Document excerpt:
We had a snowstorm move through town over the weekend and the forecast said we would get 6-12 inches overnight before school this morning.  I fretted and wondered, and decided to cancel Seminary.  When I woke up this morning and saw there was no new snow, I felt a little guilty, but I must admit that I enjoyed putting the younger kids on the bus in my sweatpants.

This weather must have put me in a weird mood all around because last night I also agreed to let Gabe and Seth miss school today to go snowmobiling. John left town Mon. morning and was quite shocked I had agreed to let them go.  Both of them have been doing well in school and are always busy with sports. I know it is important to be dedicated to attending class (a lesson I didn't understand well in college), but there is this General Conference talk a while back that really struck me and influenced my parenting thought processes.  It was a talk by Larry Y. Wilson called Only Upon the Principles of Righteousness and it encourages parents to help their children make their own good choices. A standout paragraph for me was:
Our children are in our homes for a limited time. If we wait until they walk out the door to turn over to them the reins of their moral agency, we have waited too long. They will not suddenly develop the ability to make wise decisions if they have never been free to make any important decisions while in our homes. Such children often either rebel against this compulsion or are crippled by an inability to make any decisions on their own.
I know that not everyone may see a direct correlation between this quote and snowmobiling, but I have been trying to let my boys make more decisions and do more things on their own.  I let them know that I expected grades to be maintained.  I also reminded them that to have the privilege to play, your work at home all had to be done.  It was amazing to me how lovely their rooms were when they let me know Sunday night that they felt like they could manage missing school to take advantage of all the new snowfall.  So Gabe, Seth, and their friend Collin loaded up their sleds on Monday morning and headed up to the Lemon Reservoir area (not far from Collin's home) to spend the day.  As I bid them farewell I also reminded them to get home with plenty of daylight to be able to put all of the gear away and clean the truck, leaving it better than they had found it.

The data:

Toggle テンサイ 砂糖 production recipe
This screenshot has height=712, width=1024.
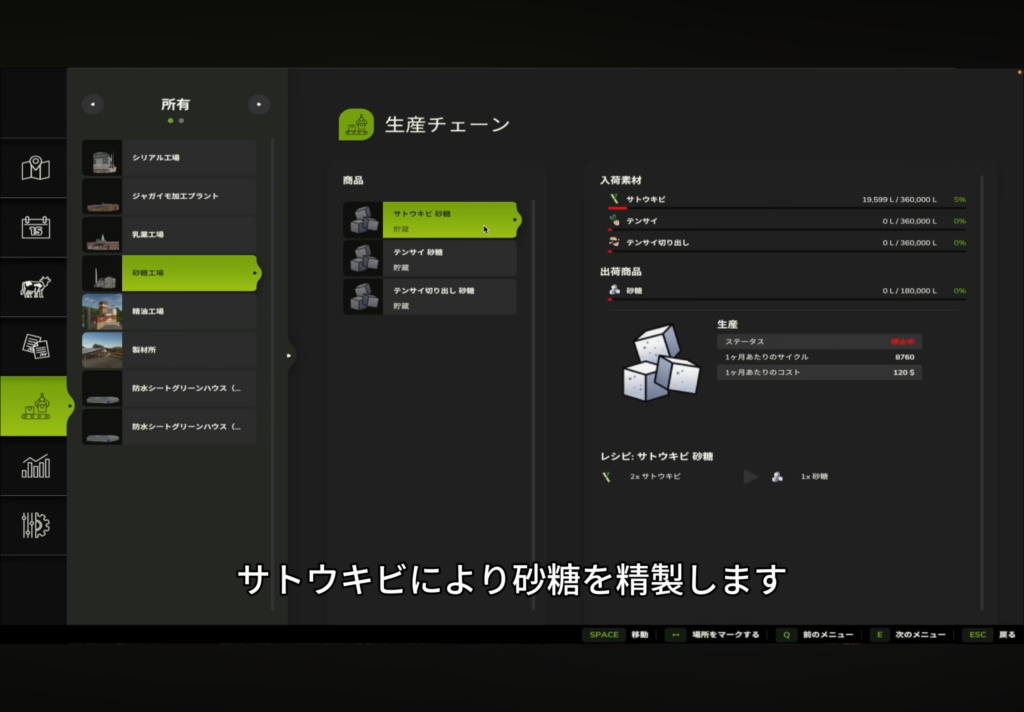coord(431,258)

---

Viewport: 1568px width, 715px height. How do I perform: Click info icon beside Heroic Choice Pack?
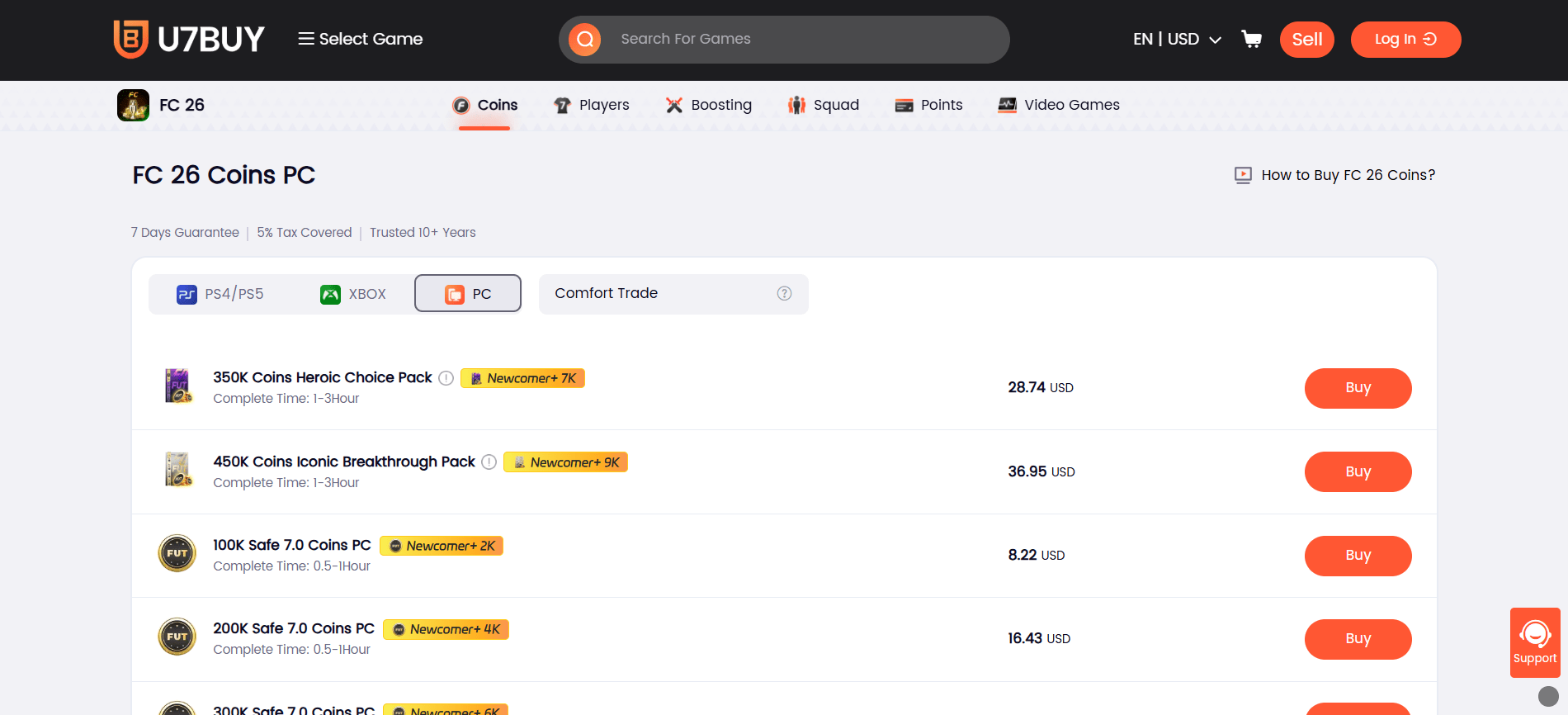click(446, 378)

Exercise brief: Carry on the blog post about letting the boys skip school to go snowmobiling, starting after its last sentence. The entries are taken from a separate source.

Answer area:
To say they were excited is a bit of an understatement.  They drove out towing the snowmobile trailer with huge grins on their faces.  I didn't hear from them until late that afternoon.  Gabe walked in the house looking very tired and somewhat subdued.  I quickly asked if everyone was all right and he assured me they were all fine, just tired.  He told me that the trailer had blown out a tire.  And then blown out the spare.  Also, the front ski on his sled had broken off (a major problem) and they had taken a long time to get it down off the mountain.  Snowmobiling is a tiring activity even under the best circumstances, but when you have broken machines, it quickly becomes exhausting. It was easy to see that Gabe was completely worn out.  The boys had managed to successfully load up the sleds onto the crippled trailer, then they just left it there and come home.

Gabe was somewhat surprised when, after consulting with John, he was told that the sleds needed to be retrieved before nightfall.  John had simply told him that we could not leave them there and Gabe & Seth would have to figure out how to get them down.  They called Collins dad to help but (surprise!) he was at work on a Monday.  They ended up enlisting the help of a fourth friend as they literally had to have more muscle to help them lift the broken sled.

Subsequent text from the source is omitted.